Sunday, October 28, 2007

Blogging Vancouver: Vacation's Over


Counting down the hours to returning to work ... always a bit of a nightmare. At least I return to a madhouse of activity ... a huge deliverable with a hard deadline of Tuesday at 5.

A few miscellaneous notes:

During my stay, there was a nasty drug-related mass murder in Surrey, just outside Vancouver and easily a universe away. Two of the six were innocent bystanders. I was a little surprised not to see this all over the U.S. papers... Canadians like to laugh that the only Canadian news that drifts below the border is a good mass murder, and this one was ugly. For me, it points up another problem with the insane American war on drugs whereby lax enforcement of easy-going pot on one side of a border creates an osmotic nightmare that fuels gang crime. This is the same situation that has essentailly destabilized every country bordering the Caribbean. The madness of the American hang-'em-high attitude hurts universally.

I reverted to reading the paper newspaper, The Globe and Mail. It's actually getting better, frankly. Canada is a shocking wasteland where newspapers are concerned. The Ottawa Citizen should be a national bellwether, but is little more than a small collection of other people's articles with the odd local feature. And many of the newspapers appear to be linked to some web thang called canada.com ... which means you appear to have to pay to read almost anything. Ridiculous. Shooting themselve sin the foot. I thought I might subscribe to the online Globe now that the NY Times is finally free ... but they want $14.95 per month just to be able to read their columnists. They must think they are very special. Frobisher, by the way, recommends Walrus Magazine, and I think I will subscribe ... although they, like the New York Review of Books, appear not to have an electronic only subscription. I don't want paper. Why do I have to get paper.

Another journalistic note: Vancouver's Xtra! West, a local gay paper, had an article by Gerald Hannon about Roy McMurtry. Gerald Hannon was one of the main impresario's of the epochal Canadain 70s gay newspaper, the Body Politic, and Roy McMurtry was the Tory provincial attorney general who brought obscenity charges against Hannon and Ken Poppert and Ed Jackson, all from the Body Politic. It was a major turning point in the gay liberation movement in Canada. They beat the charges twice, but even then MCMurtry was prepared to appeal the aquittal (double jeopardy being less of a concern, as it were, at that point in Canada ... I am not sure if the subsequent constitution banned it). There is a timeline at the bottom of Hannon article.

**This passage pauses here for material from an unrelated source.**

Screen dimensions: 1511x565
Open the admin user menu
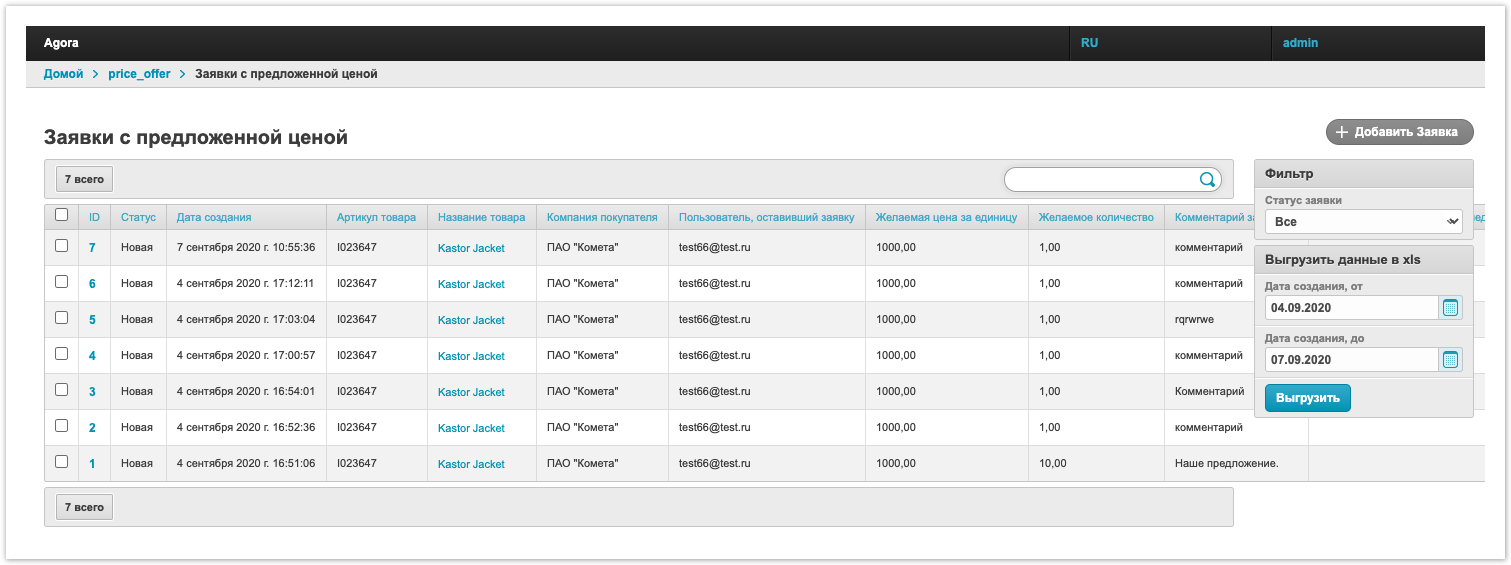point(1300,43)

Well, it turns out that McMurtry eventaully became a member of the Ontario Court of Appeal and was responsible for the ruling that led to legal gay marriage across Canada. Very strange turn of events ... one does, however, have to account for and accept evolution. Fascinating article ... well worth reading.

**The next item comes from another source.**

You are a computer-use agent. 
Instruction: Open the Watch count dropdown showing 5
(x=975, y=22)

Thinking about Xtra! West makes me think about Davie Street. It is definitely still old Vancouver with barely any aspect of spaceship Vancouver touching it. It still feels very much like it did when I first arrived. My first apartment was a cheap place (I think I remember $60 a month) on Thurlow at Davie. I tried to get a job at a very cool cafe on Davie, but they turned me down because they said that they didn't like gay waiters because too many of their friends hung around. I was a gay libber, but I didn't want a hassle in my new life on the coast, so I shut up about it, and felt guilty for years. Never went into the place a second time. It's long gone. I used to show up every Sunday at an eatery called Bino's ... I think the allotted time was 11 a.m. ... and anyone who wanted to show up was welcome and we'd eat blueberry pancakes. If no one showed up, I'd read.

This time, I had a coffee at a Starbuck's, and on another occasion at a Canadian knock-off coffee place called Blenz Coffee. But the highlight of hanging on Davie Street was a light breakfast at Hamburger Mary's at Davie and Bute. I say highlight because I love greasy spoon breakfasts ... my favorite type of meal-out. I was reading a book about Kublai Khan, having finished with Genghis Khan a few days back, and the drag queenish woman/man who served me let me hang and read and suck down too much coffee as it drizzled outside. That is a part of me that has not changed in three decades ... I still love a greasy-spoon breakfast. That may be genetic ... my sainted father, whose mobility is not considerably circumscribed by a stroke, loved to get up before everyone, find a greasy-spoon breaskfast, and then head home before anyone else had stirred from slumber. Like father, like son.

So I leave my vacation with that memory ... wet, black coffee, ham and eggs, Kublai Khan.

1 comment:

Anonymous said...

starbucks brewed their first cups of famous coffee with grounds bought everyweek from a shop in gastown. Are you sure you know which is the knock off?